Truly Depressing: 400K People Watched Arby’s “Brisket Channel” For Average Of 38 Minutes
Perhaps it was to satisfy an atavistic desire, connecting across the eons with our hunter/gatherer forebears by gazing in awe as a slab of animal meat cooks slowly, the fat rendering, collagen melting. Or perhaps we’ve reached another stage in the mind’s evolution, with some next-level humans able to divine meaning and narrative out of watching a brisket cook through the lens of a single fixed TV camera. Please let there be some sane, acceptable explanation why hundreds of thousands of people would tune in to watch an Arby’s marketing stunt, and why they would give it more attention than they would the average TV show.
We told you back in May how Arby’s was planning to take over the airwaves of a Duluth, MN, TV station for 13 hours on Memorial Day Weekend, airing recorded footage — that’s right, it wasn’t even live — of an Arby’s brisket cooking in an oven.
It wasn’t even a special camera placed inside the oven. Just an unblinking, record-setting look through the window in the oven’s door.
We don’t know what the local ratings were like in Duluth, but the Minneapolis Star-Tribune reports that 400,000 people went online to watch the stunt. Even more astounding — though confounding is probably more accurate — is the fact that the average online viewer ogled the brisket for 38 minutes.
38 minutes.
We’re not talking about streaming a new episode of Orange Is the New Black. We’re not talking about watching livestreams of political or social unrest around the world. We’re not talking about people reading a thoroughly researched investigative piece on government corruption.

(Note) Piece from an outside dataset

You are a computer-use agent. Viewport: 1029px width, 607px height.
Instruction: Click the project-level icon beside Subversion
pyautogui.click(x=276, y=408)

We’re talking about a brisket. An Arby’s brisket. People who make their own brisket don’t give their meat that much attention — that’s the whole point of cooking a brisket.
The Star-Tribune tries to justify this time wasted watching a brisket.
“It also helped that visitors had a chance to win one of $20,000 in prizes that included a 10-gallon hat, lasso and beef-scented candles,” writes the paper.
No, no it doesn’t. In no world are beef-scented candles worth the 38 minutes of brisket-watching you will never get back.
“Thirty-eight minutes is longer than a lot of TV shows,” Arby’s senior brand experience director explains, while also trying to live with the fact that he is Arby’s senior brand experience director.